§ Task objective
Please give the records below back in full, exactly as shown.

################

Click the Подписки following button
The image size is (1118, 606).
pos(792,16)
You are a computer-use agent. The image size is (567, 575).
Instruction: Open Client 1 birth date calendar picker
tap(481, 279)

################

§ Response below
Click the Подписки following button
The image size is (1118, 606).
pos(792,16)
You are a computer-use agent. The image size is (567, 575).
Instruction: Open Client 1 birth date calendar picker
tap(481, 279)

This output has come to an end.